_Work order_
Take the data below and copy exactly the lines starting at the one with "Viewport: 253px width, 375px height." and finishing at the one with "1018). click(x=522, y=529)", both included.

::: Dataset :::

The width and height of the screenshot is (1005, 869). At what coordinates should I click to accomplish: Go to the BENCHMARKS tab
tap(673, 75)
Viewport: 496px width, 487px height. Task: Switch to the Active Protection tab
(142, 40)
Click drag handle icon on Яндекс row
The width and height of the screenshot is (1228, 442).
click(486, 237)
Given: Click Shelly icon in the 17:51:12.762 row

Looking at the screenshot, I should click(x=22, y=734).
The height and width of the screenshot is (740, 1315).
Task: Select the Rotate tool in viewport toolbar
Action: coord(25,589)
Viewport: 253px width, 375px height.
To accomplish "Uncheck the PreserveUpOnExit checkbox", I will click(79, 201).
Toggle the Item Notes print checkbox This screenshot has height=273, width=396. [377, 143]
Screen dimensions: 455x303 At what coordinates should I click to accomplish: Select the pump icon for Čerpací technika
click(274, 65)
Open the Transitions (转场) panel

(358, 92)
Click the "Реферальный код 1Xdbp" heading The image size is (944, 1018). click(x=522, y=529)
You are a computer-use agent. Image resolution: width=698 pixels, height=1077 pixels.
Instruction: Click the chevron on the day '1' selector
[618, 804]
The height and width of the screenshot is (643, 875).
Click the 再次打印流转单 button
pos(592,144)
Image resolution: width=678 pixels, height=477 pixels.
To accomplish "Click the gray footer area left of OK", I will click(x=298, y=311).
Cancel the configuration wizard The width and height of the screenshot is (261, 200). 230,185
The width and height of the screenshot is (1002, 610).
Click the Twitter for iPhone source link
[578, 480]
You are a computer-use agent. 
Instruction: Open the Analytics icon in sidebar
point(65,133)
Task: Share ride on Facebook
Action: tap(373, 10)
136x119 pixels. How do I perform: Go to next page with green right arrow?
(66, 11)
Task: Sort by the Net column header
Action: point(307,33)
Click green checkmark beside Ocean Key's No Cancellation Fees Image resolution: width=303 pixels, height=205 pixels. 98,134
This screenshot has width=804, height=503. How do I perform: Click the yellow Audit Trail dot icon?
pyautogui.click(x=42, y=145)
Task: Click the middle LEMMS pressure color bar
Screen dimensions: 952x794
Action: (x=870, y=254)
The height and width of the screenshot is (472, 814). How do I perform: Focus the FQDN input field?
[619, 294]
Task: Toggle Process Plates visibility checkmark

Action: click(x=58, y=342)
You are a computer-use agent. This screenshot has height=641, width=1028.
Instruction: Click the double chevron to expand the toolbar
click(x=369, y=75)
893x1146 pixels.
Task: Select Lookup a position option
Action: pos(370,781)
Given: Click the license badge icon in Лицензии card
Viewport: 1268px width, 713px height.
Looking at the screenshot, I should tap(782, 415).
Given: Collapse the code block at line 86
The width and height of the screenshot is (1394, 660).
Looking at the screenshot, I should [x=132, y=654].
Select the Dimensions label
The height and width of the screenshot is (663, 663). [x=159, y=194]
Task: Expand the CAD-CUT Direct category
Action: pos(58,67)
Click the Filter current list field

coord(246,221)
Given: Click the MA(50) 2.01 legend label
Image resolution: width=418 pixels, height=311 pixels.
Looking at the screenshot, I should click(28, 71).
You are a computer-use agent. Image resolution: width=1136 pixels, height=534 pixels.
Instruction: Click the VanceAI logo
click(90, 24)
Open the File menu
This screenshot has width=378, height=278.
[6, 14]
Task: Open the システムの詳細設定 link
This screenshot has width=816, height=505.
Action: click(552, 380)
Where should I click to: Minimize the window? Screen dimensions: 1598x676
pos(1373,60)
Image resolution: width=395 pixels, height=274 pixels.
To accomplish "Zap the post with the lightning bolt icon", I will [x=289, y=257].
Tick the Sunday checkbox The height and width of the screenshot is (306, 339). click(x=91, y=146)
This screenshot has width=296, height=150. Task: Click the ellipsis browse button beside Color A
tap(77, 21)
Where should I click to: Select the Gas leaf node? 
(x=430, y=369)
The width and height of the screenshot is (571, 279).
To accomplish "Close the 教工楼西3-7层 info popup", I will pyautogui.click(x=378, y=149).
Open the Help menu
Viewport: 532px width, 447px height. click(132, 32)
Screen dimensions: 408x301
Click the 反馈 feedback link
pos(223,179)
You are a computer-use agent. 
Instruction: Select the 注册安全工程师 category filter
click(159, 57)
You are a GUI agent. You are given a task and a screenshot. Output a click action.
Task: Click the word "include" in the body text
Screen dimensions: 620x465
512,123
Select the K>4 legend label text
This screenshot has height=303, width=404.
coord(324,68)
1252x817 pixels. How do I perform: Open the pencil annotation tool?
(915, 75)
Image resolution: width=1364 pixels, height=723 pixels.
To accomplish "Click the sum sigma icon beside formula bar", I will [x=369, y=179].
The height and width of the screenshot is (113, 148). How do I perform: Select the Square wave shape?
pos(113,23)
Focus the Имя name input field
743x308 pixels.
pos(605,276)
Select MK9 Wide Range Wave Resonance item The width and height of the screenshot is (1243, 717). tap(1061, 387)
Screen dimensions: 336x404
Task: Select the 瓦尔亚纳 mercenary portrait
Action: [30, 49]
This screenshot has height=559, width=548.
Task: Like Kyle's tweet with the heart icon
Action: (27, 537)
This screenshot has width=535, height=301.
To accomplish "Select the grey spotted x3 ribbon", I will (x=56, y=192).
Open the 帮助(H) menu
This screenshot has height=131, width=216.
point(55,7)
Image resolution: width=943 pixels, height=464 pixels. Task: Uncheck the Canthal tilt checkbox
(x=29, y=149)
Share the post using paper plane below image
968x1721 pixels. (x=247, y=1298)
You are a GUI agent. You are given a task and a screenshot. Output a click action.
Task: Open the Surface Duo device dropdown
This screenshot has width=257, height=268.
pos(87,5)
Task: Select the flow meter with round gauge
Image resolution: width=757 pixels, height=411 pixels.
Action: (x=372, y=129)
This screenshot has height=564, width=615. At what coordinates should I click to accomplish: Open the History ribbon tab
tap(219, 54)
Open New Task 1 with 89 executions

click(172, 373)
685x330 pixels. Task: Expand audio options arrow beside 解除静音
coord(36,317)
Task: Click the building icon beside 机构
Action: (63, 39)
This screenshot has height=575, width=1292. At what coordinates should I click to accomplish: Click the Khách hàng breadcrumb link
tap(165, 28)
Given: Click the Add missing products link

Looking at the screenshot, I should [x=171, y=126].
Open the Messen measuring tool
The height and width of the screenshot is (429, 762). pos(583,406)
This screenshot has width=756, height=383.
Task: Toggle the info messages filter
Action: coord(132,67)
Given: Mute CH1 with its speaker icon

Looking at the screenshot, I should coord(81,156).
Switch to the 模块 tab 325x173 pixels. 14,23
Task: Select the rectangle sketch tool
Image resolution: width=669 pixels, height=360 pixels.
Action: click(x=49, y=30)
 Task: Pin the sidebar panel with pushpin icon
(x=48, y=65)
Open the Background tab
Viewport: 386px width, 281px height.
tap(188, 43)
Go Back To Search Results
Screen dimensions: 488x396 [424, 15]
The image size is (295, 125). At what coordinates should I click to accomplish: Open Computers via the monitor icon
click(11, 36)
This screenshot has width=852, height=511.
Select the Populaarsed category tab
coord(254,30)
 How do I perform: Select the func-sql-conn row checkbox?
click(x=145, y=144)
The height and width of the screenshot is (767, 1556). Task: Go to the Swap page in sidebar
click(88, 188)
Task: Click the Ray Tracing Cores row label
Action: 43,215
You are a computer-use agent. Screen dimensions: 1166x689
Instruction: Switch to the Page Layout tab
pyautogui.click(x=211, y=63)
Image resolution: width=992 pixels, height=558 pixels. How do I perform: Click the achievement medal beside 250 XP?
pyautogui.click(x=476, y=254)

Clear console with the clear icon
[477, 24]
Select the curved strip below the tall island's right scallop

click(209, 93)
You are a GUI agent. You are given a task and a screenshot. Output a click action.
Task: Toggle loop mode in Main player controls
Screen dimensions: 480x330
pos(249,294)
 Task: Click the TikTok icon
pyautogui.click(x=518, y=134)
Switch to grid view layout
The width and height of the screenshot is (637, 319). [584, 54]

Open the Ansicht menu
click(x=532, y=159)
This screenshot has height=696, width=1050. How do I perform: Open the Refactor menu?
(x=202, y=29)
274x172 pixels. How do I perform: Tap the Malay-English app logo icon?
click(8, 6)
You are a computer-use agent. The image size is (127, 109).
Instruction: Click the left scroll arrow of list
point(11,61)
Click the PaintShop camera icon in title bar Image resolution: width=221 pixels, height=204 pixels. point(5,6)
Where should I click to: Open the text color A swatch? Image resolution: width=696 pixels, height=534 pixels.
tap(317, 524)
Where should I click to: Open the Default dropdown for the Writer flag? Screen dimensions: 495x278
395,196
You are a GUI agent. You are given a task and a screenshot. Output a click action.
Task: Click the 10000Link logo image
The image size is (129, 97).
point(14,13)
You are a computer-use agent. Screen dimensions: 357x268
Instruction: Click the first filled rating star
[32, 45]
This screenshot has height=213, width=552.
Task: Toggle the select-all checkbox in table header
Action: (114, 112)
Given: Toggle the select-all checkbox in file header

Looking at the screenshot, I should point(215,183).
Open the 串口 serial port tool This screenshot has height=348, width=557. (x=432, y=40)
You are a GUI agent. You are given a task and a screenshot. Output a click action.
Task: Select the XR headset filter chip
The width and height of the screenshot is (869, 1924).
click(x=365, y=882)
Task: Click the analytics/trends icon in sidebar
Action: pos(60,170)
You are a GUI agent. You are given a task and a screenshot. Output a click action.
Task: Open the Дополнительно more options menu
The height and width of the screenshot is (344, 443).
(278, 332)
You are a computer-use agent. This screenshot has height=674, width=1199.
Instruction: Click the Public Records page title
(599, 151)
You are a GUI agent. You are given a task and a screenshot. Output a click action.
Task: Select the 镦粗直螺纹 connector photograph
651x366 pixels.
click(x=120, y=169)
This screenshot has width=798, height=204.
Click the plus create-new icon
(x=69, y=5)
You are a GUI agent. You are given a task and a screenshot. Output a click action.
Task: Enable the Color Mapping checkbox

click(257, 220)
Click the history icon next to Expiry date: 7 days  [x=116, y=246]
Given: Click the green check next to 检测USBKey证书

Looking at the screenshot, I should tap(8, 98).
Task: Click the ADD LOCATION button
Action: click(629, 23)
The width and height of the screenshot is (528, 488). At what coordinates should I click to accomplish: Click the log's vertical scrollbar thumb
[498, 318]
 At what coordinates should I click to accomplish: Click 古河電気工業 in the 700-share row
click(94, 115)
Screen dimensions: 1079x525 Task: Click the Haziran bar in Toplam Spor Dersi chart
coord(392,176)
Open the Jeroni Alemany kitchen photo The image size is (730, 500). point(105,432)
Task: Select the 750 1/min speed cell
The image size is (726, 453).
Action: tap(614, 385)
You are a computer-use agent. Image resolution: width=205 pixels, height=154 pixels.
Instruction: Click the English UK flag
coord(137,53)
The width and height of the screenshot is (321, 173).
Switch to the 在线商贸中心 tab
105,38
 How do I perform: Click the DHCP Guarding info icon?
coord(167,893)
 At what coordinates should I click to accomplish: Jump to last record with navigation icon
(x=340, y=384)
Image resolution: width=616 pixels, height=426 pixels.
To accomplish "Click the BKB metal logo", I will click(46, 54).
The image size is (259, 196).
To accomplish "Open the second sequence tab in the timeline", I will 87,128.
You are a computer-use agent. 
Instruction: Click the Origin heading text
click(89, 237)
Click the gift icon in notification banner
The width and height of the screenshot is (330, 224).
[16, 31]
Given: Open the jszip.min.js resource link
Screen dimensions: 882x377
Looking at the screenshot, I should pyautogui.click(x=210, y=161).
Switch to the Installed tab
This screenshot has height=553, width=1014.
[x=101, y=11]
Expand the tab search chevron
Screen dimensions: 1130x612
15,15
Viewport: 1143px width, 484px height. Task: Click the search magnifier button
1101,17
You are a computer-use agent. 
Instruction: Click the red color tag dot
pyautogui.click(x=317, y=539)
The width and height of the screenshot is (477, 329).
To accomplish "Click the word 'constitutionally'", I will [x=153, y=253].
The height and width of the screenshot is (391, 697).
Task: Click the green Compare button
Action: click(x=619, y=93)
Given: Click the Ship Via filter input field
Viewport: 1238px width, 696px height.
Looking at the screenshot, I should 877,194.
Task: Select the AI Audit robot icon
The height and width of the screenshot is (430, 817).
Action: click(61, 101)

:::

_Written reply_
Viewport: 253px width, 375px height.
To accomplish "Uncheck the PreserveUpOnExit checkbox", I will click(79, 201).
Toggle the Item Notes print checkbox This screenshot has height=273, width=396. [377, 143]
Screen dimensions: 455x303 At what coordinates should I click to accomplish: Select the pump icon for Čerpací technika
click(274, 65)
Open the Transitions (转场) panel

(358, 92)
Click the "Реферальный код 1Xdbp" heading The image size is (944, 1018). click(x=522, y=529)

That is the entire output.